一連の営業プロセスを経験していることから、どのような顧客に対しても成果を出せる自立した営業であることが分かります。
③取り扱い商品・サービスが幅広い
取り扱い商品のラインナップを見ると、この会社が扱う幅広いサービスを手掛けていることが分かります。各社の課題に応じて適切な商品・サービスを選択し、提案できていることが伺えます。
④成長産業で実績を出している
インターネット広告は、コロナ禍以降もニーズの高い成長産業。利益率の高い業界でもあるので、給与水準も高いのが特徴です。
また、年功序列ではなく実績に応じて給与が支払われる能力給の会社も多い。
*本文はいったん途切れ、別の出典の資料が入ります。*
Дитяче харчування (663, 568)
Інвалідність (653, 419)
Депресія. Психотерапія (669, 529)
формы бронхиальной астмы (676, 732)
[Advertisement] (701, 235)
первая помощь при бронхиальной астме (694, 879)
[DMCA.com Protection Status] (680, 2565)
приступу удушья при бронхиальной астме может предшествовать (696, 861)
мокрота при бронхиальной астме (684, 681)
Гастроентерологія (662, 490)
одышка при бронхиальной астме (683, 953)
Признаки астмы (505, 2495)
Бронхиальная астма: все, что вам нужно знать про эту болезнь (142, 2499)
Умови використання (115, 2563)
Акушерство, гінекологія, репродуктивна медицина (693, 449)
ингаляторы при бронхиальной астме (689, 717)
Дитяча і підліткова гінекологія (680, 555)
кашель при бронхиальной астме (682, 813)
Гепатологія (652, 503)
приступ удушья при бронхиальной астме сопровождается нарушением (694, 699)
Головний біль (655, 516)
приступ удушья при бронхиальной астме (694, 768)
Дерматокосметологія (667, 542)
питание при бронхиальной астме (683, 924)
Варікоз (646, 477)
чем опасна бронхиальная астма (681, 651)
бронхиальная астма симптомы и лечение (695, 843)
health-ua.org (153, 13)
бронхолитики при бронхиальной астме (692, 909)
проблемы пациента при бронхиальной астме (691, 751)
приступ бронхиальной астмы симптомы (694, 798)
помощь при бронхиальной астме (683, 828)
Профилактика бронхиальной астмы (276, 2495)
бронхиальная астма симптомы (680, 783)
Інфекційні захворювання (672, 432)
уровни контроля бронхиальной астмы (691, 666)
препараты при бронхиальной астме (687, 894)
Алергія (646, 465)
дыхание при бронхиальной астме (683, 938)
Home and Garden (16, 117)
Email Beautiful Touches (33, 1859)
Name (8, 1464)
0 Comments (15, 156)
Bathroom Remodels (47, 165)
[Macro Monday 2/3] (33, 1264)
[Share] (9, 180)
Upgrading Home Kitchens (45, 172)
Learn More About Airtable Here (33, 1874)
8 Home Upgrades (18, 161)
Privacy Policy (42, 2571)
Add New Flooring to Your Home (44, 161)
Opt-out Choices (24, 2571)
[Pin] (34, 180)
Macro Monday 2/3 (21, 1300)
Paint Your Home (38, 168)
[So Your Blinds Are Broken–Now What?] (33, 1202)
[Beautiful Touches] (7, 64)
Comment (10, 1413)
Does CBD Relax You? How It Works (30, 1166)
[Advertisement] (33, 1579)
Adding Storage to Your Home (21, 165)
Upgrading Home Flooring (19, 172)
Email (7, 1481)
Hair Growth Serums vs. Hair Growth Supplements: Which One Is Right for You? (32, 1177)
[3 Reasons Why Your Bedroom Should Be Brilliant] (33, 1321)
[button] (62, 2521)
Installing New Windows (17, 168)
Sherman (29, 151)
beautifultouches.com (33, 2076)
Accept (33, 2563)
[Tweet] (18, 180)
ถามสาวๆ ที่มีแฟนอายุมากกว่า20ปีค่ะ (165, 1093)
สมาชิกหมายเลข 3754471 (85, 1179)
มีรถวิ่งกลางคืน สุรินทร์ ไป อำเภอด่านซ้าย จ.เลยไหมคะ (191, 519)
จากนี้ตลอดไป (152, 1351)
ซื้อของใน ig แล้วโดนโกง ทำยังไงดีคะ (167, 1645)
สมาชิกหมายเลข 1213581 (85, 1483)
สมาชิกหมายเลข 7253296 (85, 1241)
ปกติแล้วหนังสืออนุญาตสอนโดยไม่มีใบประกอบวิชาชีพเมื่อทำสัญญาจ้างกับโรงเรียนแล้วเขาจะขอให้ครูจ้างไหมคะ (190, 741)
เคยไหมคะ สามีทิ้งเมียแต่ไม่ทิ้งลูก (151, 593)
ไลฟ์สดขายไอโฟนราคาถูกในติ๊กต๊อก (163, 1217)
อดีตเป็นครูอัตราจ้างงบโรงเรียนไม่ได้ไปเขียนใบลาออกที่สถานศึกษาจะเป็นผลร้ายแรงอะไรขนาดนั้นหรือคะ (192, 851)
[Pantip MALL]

20代半ばの営業職であれば、400~500万円くらいの年収を狙うことも可能な業界です。
⑤チームリーダーの経験がある
後輩指導に携わっているということは、人に教えられるだけのスキルと、そのポジションを任される信頼があるということ。
模範的な営業として会社から認められ、未来の管理職候補として期待されていると仮定すれば、その評価が給与にも反映されてもよいはずです。
現時点では、適正年収より100万円ほど低い給料になってしまっているAさん。
社内で年収アップのための交渉してみるのも一つの手ですが、交渉の余地がない場合、営業経験者として転職すればすぐに年収アップが叶う可能性が高いでしょう。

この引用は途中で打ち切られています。